[Dataset entries]

● ● ●

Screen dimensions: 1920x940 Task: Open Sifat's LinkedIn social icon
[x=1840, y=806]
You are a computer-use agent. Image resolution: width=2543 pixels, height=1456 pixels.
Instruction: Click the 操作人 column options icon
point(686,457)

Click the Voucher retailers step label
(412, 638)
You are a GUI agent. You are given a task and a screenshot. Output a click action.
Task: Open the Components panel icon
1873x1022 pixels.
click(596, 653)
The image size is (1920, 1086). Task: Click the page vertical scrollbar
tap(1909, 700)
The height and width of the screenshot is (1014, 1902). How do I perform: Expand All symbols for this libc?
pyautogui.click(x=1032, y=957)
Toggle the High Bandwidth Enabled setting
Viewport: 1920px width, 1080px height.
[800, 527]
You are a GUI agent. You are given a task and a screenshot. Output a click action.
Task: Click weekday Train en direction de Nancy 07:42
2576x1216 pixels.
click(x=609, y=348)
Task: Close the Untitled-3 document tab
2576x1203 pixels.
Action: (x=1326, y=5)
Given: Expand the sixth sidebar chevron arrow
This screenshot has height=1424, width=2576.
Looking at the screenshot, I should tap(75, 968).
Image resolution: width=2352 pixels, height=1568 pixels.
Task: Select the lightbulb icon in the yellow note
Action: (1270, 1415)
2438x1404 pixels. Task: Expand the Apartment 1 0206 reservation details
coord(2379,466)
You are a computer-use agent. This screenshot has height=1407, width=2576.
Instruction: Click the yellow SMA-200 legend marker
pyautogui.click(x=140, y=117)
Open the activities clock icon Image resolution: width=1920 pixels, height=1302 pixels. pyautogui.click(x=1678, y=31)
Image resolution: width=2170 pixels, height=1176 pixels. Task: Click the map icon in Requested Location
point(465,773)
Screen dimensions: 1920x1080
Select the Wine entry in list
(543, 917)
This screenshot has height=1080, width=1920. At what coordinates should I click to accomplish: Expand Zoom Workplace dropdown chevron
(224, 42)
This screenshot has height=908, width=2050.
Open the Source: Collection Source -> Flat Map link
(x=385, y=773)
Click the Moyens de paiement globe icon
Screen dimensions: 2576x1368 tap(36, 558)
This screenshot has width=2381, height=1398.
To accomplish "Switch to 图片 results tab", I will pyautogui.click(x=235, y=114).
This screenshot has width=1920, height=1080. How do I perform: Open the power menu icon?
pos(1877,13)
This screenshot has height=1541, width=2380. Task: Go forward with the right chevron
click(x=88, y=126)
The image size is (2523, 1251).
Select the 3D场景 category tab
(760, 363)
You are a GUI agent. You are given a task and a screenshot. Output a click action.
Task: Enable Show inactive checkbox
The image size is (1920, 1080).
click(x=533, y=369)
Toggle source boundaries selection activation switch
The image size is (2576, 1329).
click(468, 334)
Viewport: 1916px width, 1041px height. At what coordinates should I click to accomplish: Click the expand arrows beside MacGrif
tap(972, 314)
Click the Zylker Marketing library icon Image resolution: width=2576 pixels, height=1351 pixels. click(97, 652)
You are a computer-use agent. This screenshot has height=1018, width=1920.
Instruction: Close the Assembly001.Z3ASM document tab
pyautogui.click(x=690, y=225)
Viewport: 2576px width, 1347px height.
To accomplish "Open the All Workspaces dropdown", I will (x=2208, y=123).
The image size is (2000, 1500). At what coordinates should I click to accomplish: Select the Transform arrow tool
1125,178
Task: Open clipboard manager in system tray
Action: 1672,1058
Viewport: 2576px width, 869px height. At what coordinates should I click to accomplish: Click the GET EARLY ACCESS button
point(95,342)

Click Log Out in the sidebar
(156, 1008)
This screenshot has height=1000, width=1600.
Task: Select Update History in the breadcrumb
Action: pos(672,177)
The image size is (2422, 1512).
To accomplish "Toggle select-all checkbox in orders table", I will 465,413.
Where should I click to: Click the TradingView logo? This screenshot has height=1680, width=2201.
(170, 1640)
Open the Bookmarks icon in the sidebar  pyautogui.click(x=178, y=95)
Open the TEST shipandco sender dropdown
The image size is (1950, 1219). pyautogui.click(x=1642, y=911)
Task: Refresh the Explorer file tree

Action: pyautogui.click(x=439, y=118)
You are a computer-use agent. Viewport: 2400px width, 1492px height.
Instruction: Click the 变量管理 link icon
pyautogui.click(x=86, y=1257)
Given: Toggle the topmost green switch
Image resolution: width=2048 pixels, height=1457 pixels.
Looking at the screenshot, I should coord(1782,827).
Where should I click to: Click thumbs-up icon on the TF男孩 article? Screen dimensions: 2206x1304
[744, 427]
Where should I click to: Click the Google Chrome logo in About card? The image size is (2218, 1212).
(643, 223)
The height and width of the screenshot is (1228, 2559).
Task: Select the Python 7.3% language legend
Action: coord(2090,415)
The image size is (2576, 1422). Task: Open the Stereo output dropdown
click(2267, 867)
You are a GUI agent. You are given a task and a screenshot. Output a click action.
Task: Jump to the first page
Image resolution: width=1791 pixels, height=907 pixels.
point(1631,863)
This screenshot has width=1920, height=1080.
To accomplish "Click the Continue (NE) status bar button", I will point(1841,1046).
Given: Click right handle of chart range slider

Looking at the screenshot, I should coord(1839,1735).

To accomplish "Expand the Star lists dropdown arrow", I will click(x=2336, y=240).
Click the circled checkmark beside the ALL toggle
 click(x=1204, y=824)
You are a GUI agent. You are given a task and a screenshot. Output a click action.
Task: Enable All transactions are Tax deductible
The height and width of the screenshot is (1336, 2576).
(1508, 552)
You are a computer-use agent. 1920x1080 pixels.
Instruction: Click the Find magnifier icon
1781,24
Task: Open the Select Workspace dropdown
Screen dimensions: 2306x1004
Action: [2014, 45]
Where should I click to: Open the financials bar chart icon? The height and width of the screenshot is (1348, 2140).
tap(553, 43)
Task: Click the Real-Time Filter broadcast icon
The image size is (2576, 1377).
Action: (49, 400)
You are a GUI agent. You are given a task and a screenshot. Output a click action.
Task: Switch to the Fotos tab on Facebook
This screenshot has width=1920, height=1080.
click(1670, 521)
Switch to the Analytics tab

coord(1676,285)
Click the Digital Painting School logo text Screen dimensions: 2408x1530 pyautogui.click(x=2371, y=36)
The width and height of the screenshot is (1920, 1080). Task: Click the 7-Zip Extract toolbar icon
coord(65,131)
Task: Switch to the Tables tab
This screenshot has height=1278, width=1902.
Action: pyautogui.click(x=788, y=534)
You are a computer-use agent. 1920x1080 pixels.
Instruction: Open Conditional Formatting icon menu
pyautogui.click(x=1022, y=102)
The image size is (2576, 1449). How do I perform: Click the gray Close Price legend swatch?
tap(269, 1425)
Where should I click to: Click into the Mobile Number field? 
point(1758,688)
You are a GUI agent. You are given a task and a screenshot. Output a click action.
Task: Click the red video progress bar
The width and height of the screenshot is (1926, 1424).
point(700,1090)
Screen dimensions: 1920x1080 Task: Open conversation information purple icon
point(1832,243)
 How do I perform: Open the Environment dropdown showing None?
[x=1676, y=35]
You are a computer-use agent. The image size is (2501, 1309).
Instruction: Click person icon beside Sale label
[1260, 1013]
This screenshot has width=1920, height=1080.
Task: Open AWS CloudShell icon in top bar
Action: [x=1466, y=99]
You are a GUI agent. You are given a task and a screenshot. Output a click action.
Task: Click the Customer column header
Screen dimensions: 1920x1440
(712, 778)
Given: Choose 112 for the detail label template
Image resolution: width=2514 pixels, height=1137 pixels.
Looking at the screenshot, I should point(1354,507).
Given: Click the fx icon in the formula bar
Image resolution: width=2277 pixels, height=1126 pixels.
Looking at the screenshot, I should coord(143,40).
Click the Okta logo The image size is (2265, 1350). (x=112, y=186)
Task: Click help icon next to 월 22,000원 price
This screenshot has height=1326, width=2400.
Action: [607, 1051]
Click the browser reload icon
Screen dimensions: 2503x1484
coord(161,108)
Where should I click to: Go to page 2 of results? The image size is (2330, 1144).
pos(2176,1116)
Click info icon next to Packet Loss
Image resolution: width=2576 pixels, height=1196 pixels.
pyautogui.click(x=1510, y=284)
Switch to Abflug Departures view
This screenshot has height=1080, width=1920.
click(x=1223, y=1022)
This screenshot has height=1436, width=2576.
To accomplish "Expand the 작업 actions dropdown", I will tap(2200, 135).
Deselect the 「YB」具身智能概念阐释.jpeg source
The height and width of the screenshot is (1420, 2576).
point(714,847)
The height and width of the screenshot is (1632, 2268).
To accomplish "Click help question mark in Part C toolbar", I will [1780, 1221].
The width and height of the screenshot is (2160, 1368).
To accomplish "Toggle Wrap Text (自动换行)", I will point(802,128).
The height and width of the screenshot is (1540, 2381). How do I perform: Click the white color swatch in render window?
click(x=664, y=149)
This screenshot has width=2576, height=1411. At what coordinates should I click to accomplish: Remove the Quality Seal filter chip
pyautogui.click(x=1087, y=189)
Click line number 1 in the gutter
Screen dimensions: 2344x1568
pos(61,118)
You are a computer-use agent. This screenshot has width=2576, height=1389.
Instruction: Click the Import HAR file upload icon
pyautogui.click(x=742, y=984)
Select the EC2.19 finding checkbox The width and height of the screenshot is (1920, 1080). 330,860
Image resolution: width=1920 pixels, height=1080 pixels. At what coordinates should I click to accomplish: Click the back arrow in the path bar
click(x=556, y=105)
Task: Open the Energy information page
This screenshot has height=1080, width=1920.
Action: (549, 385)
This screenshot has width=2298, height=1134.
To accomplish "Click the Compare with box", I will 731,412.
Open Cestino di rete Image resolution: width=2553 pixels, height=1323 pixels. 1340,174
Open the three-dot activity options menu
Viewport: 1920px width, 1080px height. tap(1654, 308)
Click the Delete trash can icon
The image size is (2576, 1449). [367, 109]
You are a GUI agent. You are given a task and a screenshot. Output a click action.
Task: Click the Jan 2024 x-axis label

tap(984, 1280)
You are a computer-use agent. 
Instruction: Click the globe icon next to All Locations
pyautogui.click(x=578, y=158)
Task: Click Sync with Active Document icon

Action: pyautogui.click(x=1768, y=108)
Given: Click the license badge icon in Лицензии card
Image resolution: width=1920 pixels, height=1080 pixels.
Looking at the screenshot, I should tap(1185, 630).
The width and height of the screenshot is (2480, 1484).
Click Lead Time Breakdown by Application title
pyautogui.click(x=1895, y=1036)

● ● ●

TRY IT: Please copy every line from the entries that includes the word "will".

SOLUTION:
To accomplish "Switch to 图片 results tab", I will pyautogui.click(x=235, y=114).
To accomplish "Open the All Workspaces dropdown", I will (x=2208, y=123).
To accomplish "Toggle select-all checkbox in orders table", I will 465,413.
To accomplish "Click the Continue (NE) status bar button", I will point(1841,1046).
To accomplish "Expand the Star lists dropdown arrow", I will click(x=2336, y=240).
To accomplish "Expand the 작업 actions dropdown", I will tap(2200, 135).
To accomplish "Click help question mark in Part C toolbar", I will [1780, 1221].
To accomplish "Toggle Wrap Text (自动换行)", I will point(802,128).
To accomplish "Click the Compare with box", I will 731,412.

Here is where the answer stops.